ただ、その以前にギャラリーで展示する作家の在廊中をアポ無しで作品とともに撮影し、組写真として展示したことはある。その際に「モデルの選択と撮影という行為そのものが文脈を持つ」ことは十分に理解していたつもりだし、またそれとは別に被写体という言葉や存在がはらむ文脈も漠然と感じていた。だが、募集に応じるモデルの大半が「被写体を自称する人々」なのはいささか予想外で、それが
ソーシャルメディアでモデルを募集することそのものとあいまった複雑で厄介な文脈が成立しているとは、まったく予想していなかった。

ともあれ、その文脈を把握したときにはすでにある程度の撮影を重ねており、また被写体という言葉や存在が持つ文脈についても、それはそれで興味深く感じるものがあった。そのため、ちょうどそのころ大流行していたHUMANS OF NEW YORKを模してインタビューを交えたポートレート撮影を始めたが、これがギャラリーで在廊中の作家とはまったく違って、自分の狙いはほとんど達成できなかった。
その理由はいくつかあると思うが、いまにして思うと自己の身体で表現するモデルと、作品で表現する作家との違いに対する理解が不十分だったのだろう。モデル経験を積んでいる人々や、アイドルや役者として活動するモデルはもちろん、そういった活動をしていない人々でも、被写体を自称して撮影に応募するからには、自己を表現したいという欲求が強くある。
これが作家であれば作品を媒介とした「語り」を、またHUMANS OF NEW YORKのような市井の人々であれば当人の生き様を媒介として「語り」を引き出せるだろう。だが、自らの身体や表情による「語り」を写真に表現しようとする人々に対しては、まったく異なる方法論が求められたと言えよう。

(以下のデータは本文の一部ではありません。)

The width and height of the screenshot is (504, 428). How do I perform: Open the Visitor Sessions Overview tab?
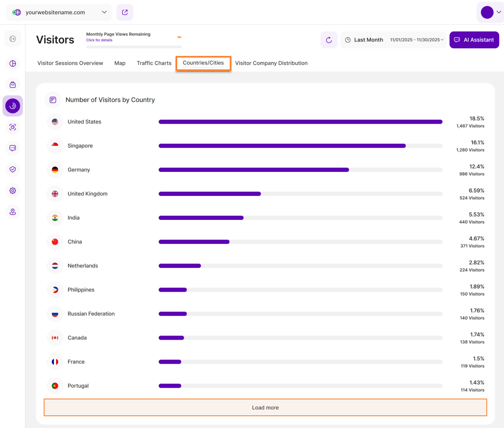click(x=70, y=63)
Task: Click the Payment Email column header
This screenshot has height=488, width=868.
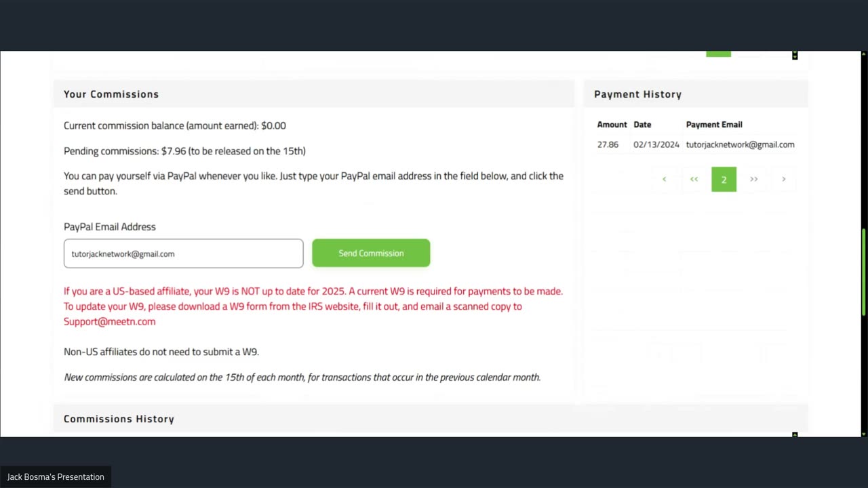Action: (x=714, y=125)
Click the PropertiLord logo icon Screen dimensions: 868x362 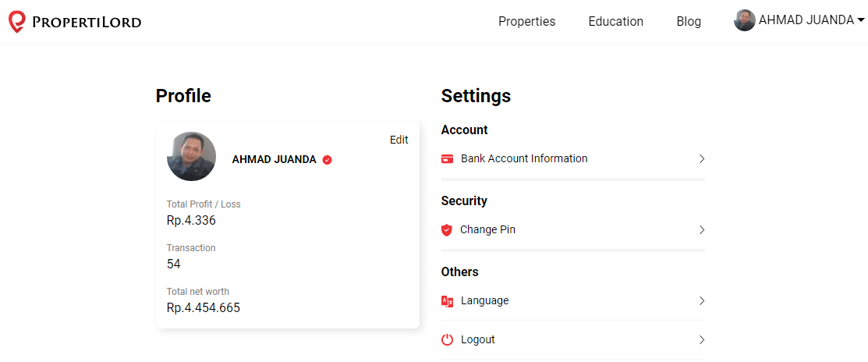(x=16, y=22)
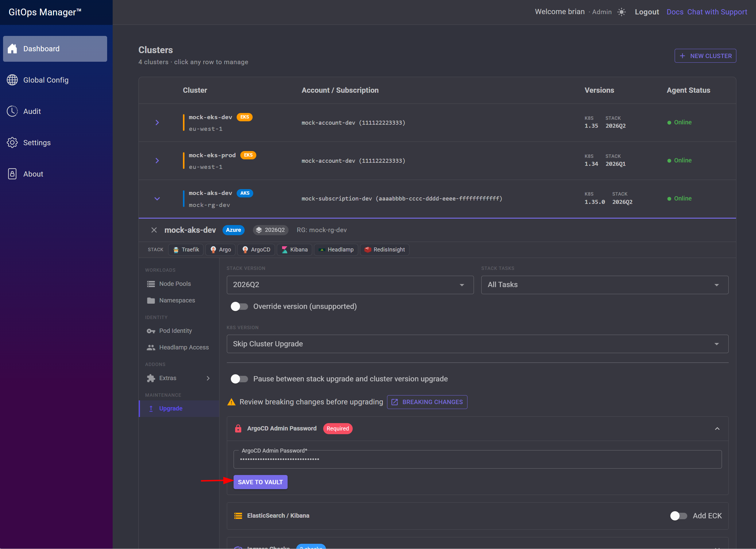The image size is (756, 549).
Task: Open the Skip Cluster Upgrade dropdown
Action: (x=477, y=344)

結局、インタビューを織り交ぜたポートレート撮影は早々に放棄し、それからしばらくは模索しながら応募モデルを撮影していた。やがて、ジェンダー論的な観点からの「グラビアやコスプレは女性を性的な存在として貶め、社会的な地位を低下させる表現」という攻撃が顕在化し、当事者から批判された体験を耳にするようにもなった。
個人的には、モデルやカメラマンを始めとする当事者の内心を作品表現と同一視するかのような浅い感想を、作品鑑賞や当事者への取材すら怠ったまま、学問や社会活動といった権威を振りかざして押し付けるジェンダー方面には、少なからぬ憤りすら感じる。だが、多くの当事者は沈黙を選び、埋没したまま嵐がすぎる日を信じ我慢している。
とはいえ、
攻撃されたグラビアやコスプレ的な方法論、あるいは当事者たちの世界を自分自身が是とする、あるいは好意を抱くわけではなく、むしろスーザン・ソンタグが指摘した撮影行為による被写体の獲得や攻撃に近い侵襲性といった側面に無頓着すぎるとさえ思わないわけではなく、いささか冷ややかに見ていたところすらある。
ただ、そういった否定的な感情があったにせよ、そもそもグラビアやコスプレにはあまり興味がないというのも正直なところで、多くはそれらを愛好するモデルたちを撮影しながら、同時に非常に屈折した思いも抱いていた。
いま振り返ると、募集をやめる潮時だったのかもしれないが、その時の自分は「ありがちな笑顔写真を排すれば、多少なりとも差別化ができるのではないか?」と、かなり安直にタイトルを決め、告知を改めたのだった。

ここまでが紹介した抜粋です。